### YOUR INSTRUCTIONS
Could you print, exactly and without pictures, only the lines from the one with "Viewport: 200px width, 300px" through the end of the records below?

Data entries
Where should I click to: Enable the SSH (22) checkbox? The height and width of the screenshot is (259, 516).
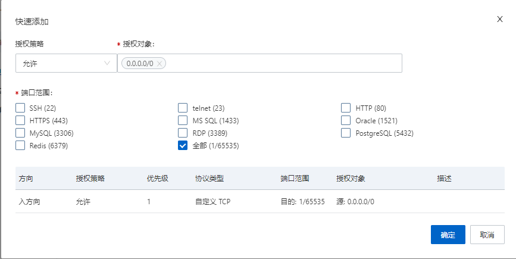pos(20,108)
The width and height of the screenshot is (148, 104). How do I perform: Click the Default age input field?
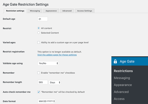(43, 19)
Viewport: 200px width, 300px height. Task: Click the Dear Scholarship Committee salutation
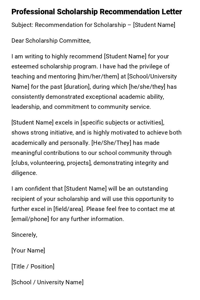pos(51,41)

### EXPECTED ANSWER
Viewport: 200px width, 300px height. Task: Click the Dear Scholarship Committee salutation
pos(51,41)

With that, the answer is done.